### Exercise prompt:
Edit the data from the line starting with "Where should I" through the line ending with "Action: [1065, 110]", changing "trend badge" to "trend label" and leaving everything else unchanged.

### Records provided:

****

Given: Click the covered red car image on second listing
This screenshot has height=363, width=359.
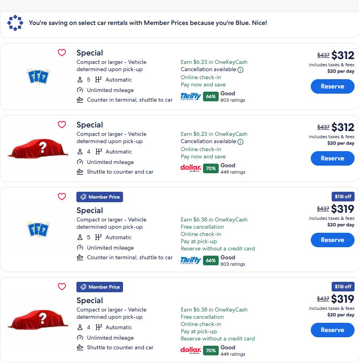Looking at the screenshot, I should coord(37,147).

****

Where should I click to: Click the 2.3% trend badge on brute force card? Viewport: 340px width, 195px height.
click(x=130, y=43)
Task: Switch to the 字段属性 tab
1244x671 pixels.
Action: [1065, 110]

****

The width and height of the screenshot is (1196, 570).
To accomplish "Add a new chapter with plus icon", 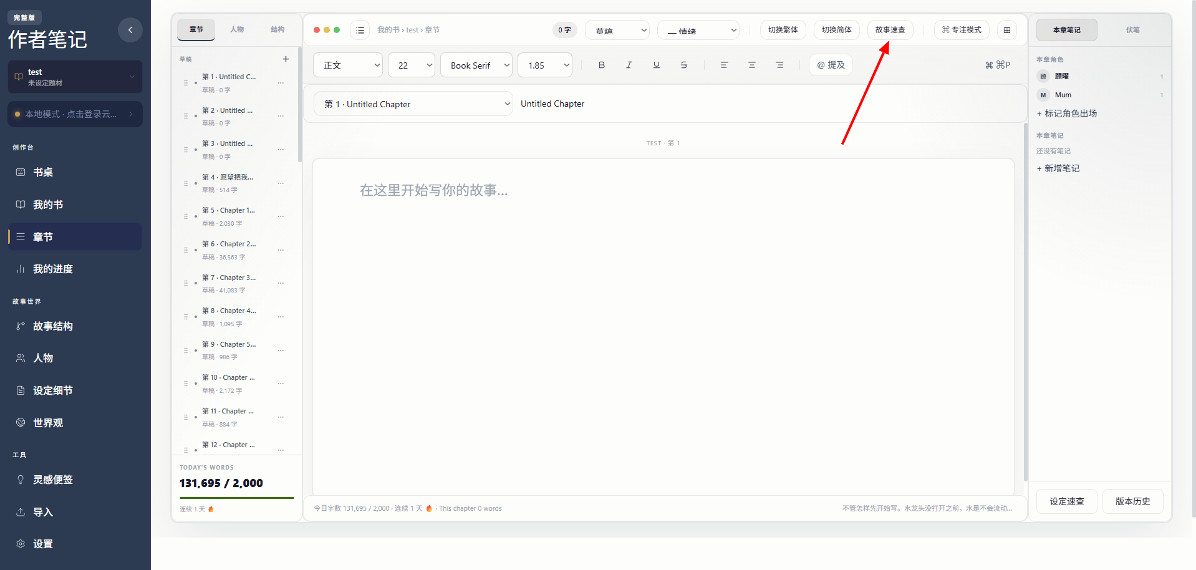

****

### The solution:
Where should I click to: Click the 2.3% trend label on brute force card? Viewport: 340px width, 195px height.
click(x=130, y=43)
Task: Switch to the 字段属性 tab
1244x671 pixels.
Action: [1065, 110]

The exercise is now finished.